EDIT: I am not asking how to solve an equation in terms of a given variable (as in this supposed duplicated question), but how to represent an expression in terms of an other one, as specified in the question. I believe it is the "duplicated" question to have a misleading title.

I am very new with SymPy. I have an expression that, once expressed in terms to an other expression, should become very nice. The problem is that I don't know how to "force" to express the original expression in terms of the other one.

This is a basic example:

import sympy as sp
sp.init_printing(use_unicode=True)
a,b,c =  sp.symbols('a b c')
A = a+b+c
B = a+c
C = A.subs(a+c,B) #  Expected/wanted: C = B+b
C

A.rewrite(B)

A and B could be rather complex expressions. For reference, this is my real-case scenario:

import sympy as sp
sp.init_printing(use_unicode=True)

■ Goal a
Print the rows below exactly, starting at the line that contains "You are a computer-use" and ending at the line that contains "Open the Files", with both of those lines included.

■ Exercise input
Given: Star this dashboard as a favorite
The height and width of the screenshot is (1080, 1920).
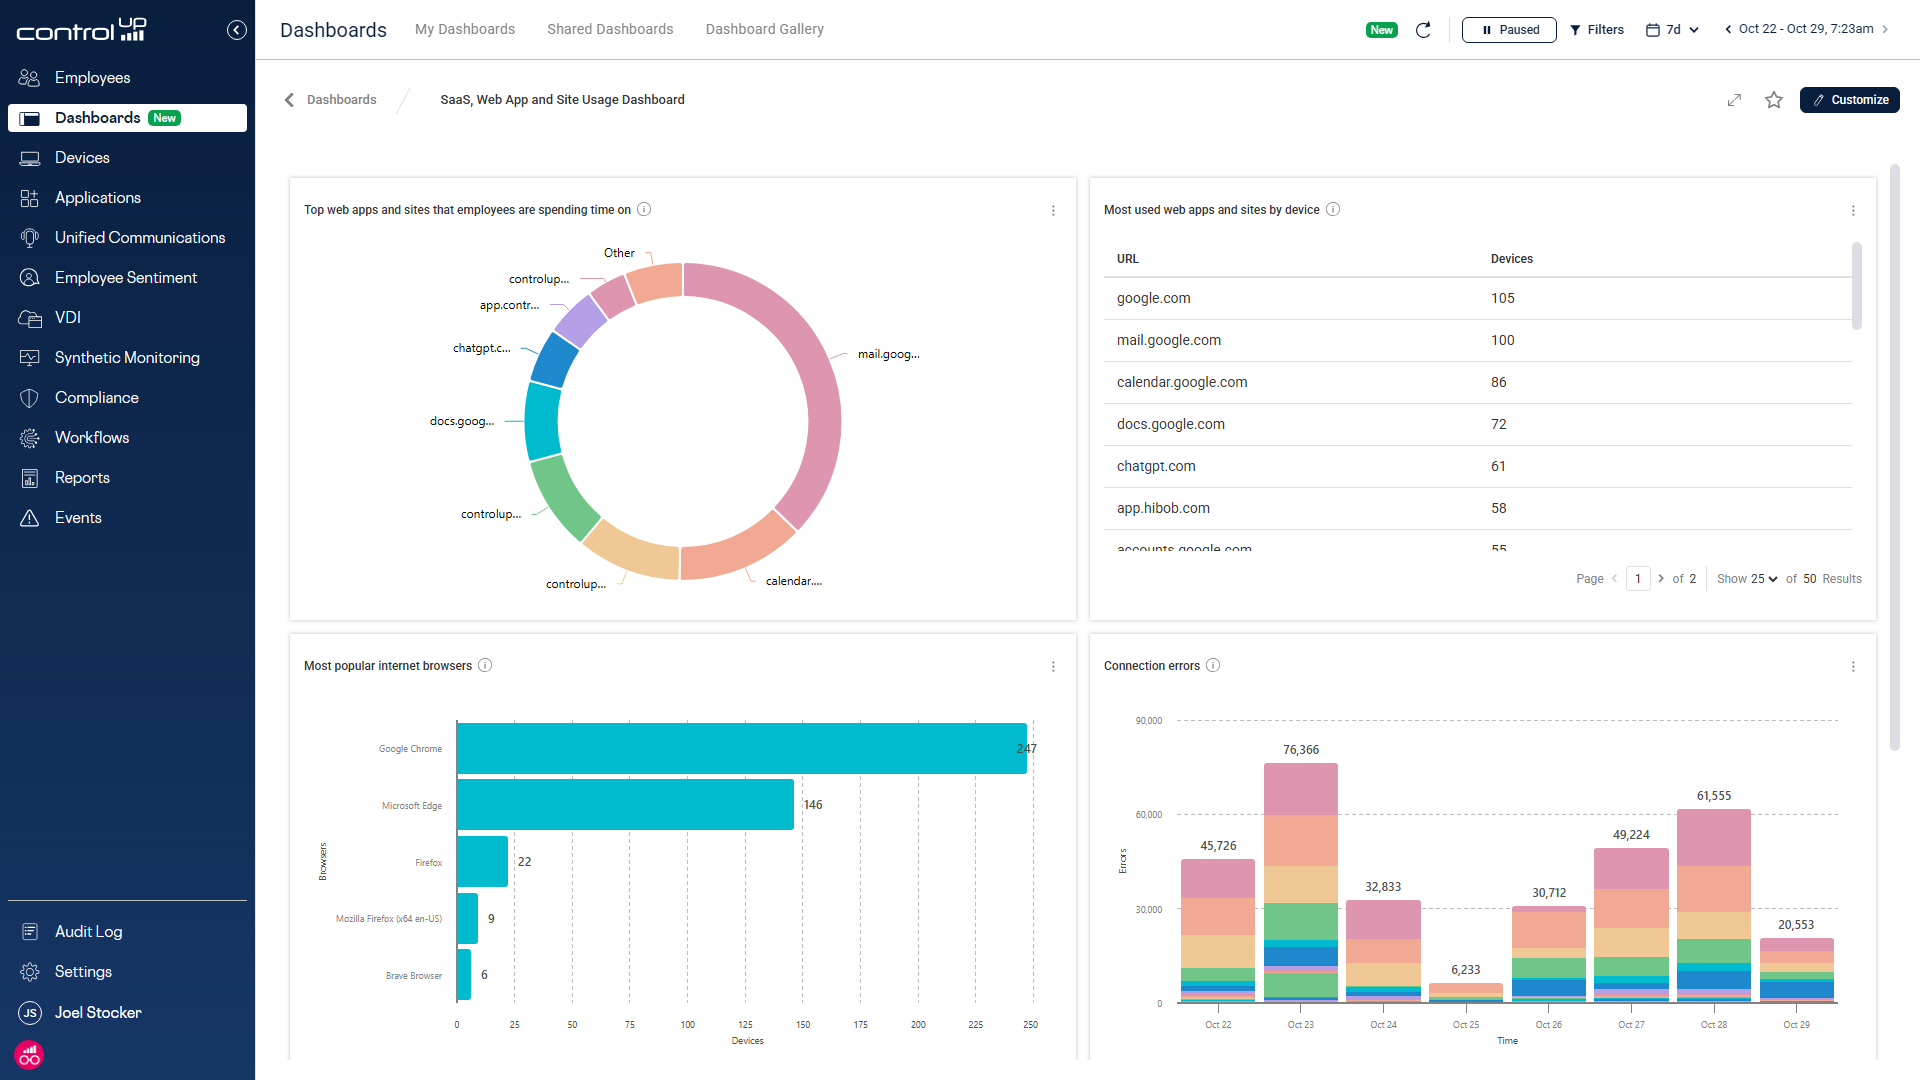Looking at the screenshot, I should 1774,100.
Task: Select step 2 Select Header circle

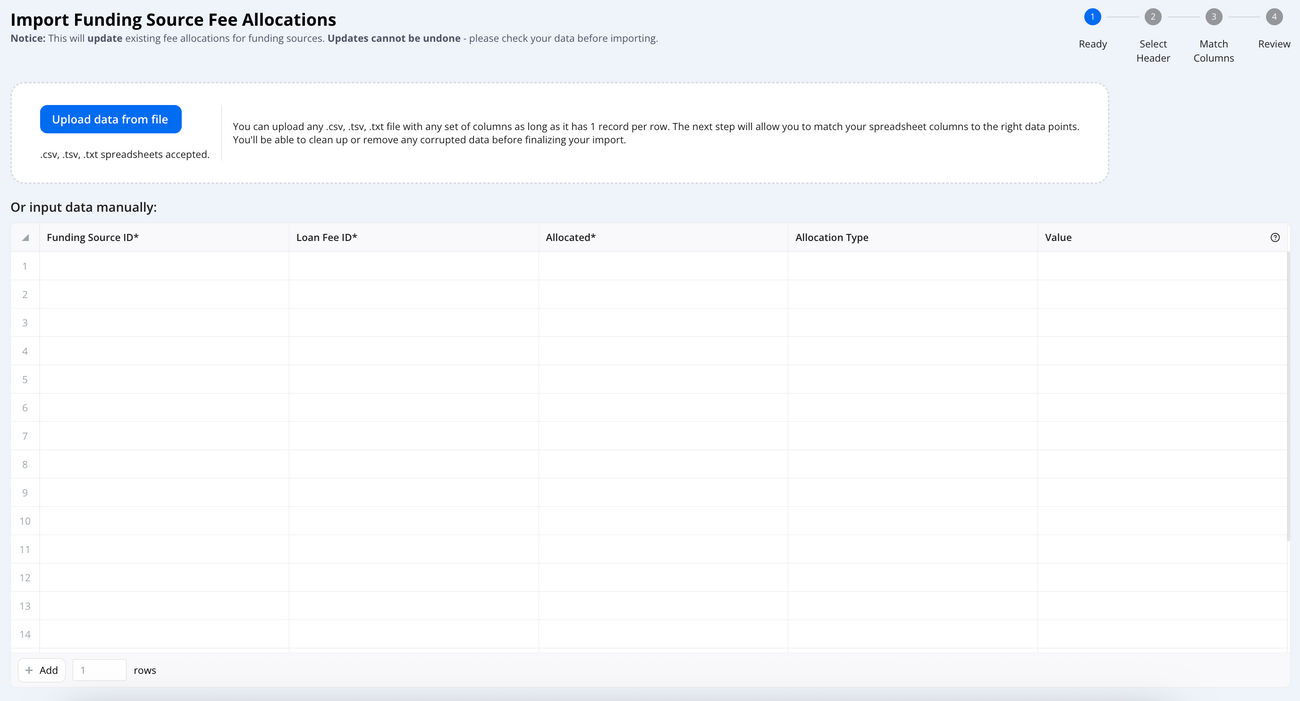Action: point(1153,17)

...

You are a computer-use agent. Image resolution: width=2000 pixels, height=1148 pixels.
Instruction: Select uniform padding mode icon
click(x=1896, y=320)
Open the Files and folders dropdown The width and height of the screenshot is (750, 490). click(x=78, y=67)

■ Goal b
Output the entire SymPy question above exactly as it appears, reproducing every line.

■ Written answer a
You are a computer-use agent. Image resolution: width=2000 pixels, height=1148 pixels.
Instruction: Select uniform padding mode icon
click(x=1896, y=320)
Open the Files and folders dropdown The width and height of the screenshot is (750, 490). click(x=78, y=67)

■ Written answer b
EDIT: I am not asking how to solve an equation in terms of a given variable (as in this supposed duplicated question), but how to represent an expression in terms of an other one, as specified in the question. I believe it is the "duplicated" question to have a misleading title.

I am very new with SymPy. I have an expression that, once expressed in terms to an other expression, should become very nice. The problem is that I don't know how to "force" to express the original expression in terms of the other one.

This is a basic example:

import sympy as sp
sp.init_printing(use_unicode=True)
a,b,c =  sp.symbols('a b c')
A = a+b+c
B = a+c
C = A.subs(a+c,B) #  Expected/wanted: C = B+b
C

A.rewrite(B)

A and B could be rather complex expressions. For reference, this is my real-case scenario:

import sympy as sp
sp.init_printing(use_unicode=True)